### PROMPT
Write out the data in full, exactly as shown.
Start of INPUT DATA
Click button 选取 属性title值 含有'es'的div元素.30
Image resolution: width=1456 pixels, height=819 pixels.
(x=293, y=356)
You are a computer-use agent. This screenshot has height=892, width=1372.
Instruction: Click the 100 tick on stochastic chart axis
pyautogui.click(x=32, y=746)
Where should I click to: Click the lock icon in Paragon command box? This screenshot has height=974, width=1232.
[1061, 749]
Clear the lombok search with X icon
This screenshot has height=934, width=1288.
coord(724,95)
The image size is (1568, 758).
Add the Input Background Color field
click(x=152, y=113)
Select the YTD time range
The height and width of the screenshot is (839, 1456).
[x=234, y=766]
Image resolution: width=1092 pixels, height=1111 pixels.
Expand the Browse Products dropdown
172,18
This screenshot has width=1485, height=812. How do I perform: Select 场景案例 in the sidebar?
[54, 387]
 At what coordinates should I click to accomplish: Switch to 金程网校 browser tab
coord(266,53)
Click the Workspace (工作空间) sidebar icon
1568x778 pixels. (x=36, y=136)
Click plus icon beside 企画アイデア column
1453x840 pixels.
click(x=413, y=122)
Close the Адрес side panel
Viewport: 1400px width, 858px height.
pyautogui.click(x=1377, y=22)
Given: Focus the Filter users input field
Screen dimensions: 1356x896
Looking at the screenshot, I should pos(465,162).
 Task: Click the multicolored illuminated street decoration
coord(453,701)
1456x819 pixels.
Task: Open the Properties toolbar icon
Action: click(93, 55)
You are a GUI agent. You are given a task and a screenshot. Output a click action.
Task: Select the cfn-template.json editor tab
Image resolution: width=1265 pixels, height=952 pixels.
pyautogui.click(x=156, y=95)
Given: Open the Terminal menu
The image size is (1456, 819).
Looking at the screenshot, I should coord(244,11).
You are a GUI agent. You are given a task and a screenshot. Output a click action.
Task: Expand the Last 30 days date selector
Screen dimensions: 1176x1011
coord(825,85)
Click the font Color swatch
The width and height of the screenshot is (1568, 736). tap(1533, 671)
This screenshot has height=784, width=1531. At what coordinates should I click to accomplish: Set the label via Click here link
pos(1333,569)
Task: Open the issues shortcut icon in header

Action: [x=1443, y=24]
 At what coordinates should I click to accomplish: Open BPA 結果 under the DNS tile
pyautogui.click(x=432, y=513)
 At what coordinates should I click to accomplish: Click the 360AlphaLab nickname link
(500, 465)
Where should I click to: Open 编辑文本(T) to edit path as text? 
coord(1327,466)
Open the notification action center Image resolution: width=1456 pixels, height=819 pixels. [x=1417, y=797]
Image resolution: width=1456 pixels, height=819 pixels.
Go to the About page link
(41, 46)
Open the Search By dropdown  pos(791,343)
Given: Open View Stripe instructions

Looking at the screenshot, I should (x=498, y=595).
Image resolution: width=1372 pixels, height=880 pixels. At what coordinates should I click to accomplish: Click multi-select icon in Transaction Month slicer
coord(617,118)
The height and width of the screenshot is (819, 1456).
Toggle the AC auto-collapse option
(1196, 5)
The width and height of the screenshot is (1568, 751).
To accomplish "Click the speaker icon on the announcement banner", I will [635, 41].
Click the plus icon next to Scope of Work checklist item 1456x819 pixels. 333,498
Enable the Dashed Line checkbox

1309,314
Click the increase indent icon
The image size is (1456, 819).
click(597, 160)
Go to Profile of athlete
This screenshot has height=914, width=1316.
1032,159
End of INPUT DATA
### TASK RESULT
Click button 选取 属性title值 含有'es'的div元素.30
Image resolution: width=1456 pixels, height=819 pixels.
(x=293, y=356)
You are a computer-use agent. This screenshot has height=892, width=1372.
Instruction: Click the 100 tick on stochastic chart axis
pyautogui.click(x=32, y=746)
Where should I click to: Click the lock icon in Paragon command box? This screenshot has height=974, width=1232.
[1061, 749]
Clear the lombok search with X icon
This screenshot has height=934, width=1288.
coord(724,95)
The image size is (1568, 758).
Add the Input Background Color field
click(x=152, y=113)
Select the YTD time range
The height and width of the screenshot is (839, 1456).
[x=234, y=766]
Image resolution: width=1092 pixels, height=1111 pixels.
Expand the Browse Products dropdown
172,18
This screenshot has width=1485, height=812. How do I perform: Select 场景案例 in the sidebar?
[54, 387]
 At what coordinates should I click to accomplish: Switch to 金程网校 browser tab
coord(266,53)
Click the Workspace (工作空间) sidebar icon
1568x778 pixels. (x=36, y=136)
Click plus icon beside 企画アイデア column
1453x840 pixels.
click(x=413, y=122)
Close the Адрес side panel
Viewport: 1400px width, 858px height.
pyautogui.click(x=1377, y=22)
Given: Focus the Filter users input field
Screen dimensions: 1356x896
Looking at the screenshot, I should pos(465,162).
 Task: Click the multicolored illuminated street decoration
coord(453,701)
1456x819 pixels.
Task: Open the Properties toolbar icon
Action: click(93, 55)
You are a GUI agent. You are given a task and a screenshot. Output a click action.
Task: Select the cfn-template.json editor tab
Image resolution: width=1265 pixels, height=952 pixels.
pyautogui.click(x=156, y=95)
Given: Open the Terminal menu
The image size is (1456, 819).
Looking at the screenshot, I should coord(244,11).
You are a GUI agent. You are given a task and a screenshot. Output a click action.
Task: Expand the Last 30 days date selector
Screen dimensions: 1176x1011
coord(825,85)
Click the font Color swatch
The width and height of the screenshot is (1568, 736). tap(1533, 671)
This screenshot has height=784, width=1531. At what coordinates should I click to accomplish: Set the label via Click here link
pos(1333,569)
Task: Open the issues shortcut icon in header

Action: [x=1443, y=24]
 At what coordinates should I click to accomplish: Open BPA 結果 under the DNS tile
pyautogui.click(x=432, y=513)
 At what coordinates should I click to accomplish: Click the 360AlphaLab nickname link
(500, 465)
Where should I click to: Open 编辑文本(T) to edit path as text? 
coord(1327,466)
Open the notification action center Image resolution: width=1456 pixels, height=819 pixels. [x=1417, y=797]
Image resolution: width=1456 pixels, height=819 pixels.
Go to the About page link
(41, 46)
Open the Search By dropdown  pos(791,343)
Given: Open View Stripe instructions

Looking at the screenshot, I should (x=498, y=595).
Image resolution: width=1372 pixels, height=880 pixels. At what coordinates should I click to accomplish: Click multi-select icon in Transaction Month slicer
coord(617,118)
The height and width of the screenshot is (819, 1456).
Toggle the AC auto-collapse option
(1196, 5)
The width and height of the screenshot is (1568, 751).
To accomplish "Click the speaker icon on the announcement banner", I will [635, 41].
Click the plus icon next to Scope of Work checklist item 1456x819 pixels. 333,498
Enable the Dashed Line checkbox

1309,314
Click the increase indent icon
The image size is (1456, 819).
click(597, 160)
Go to Profile of athlete
This screenshot has height=914, width=1316.
1032,159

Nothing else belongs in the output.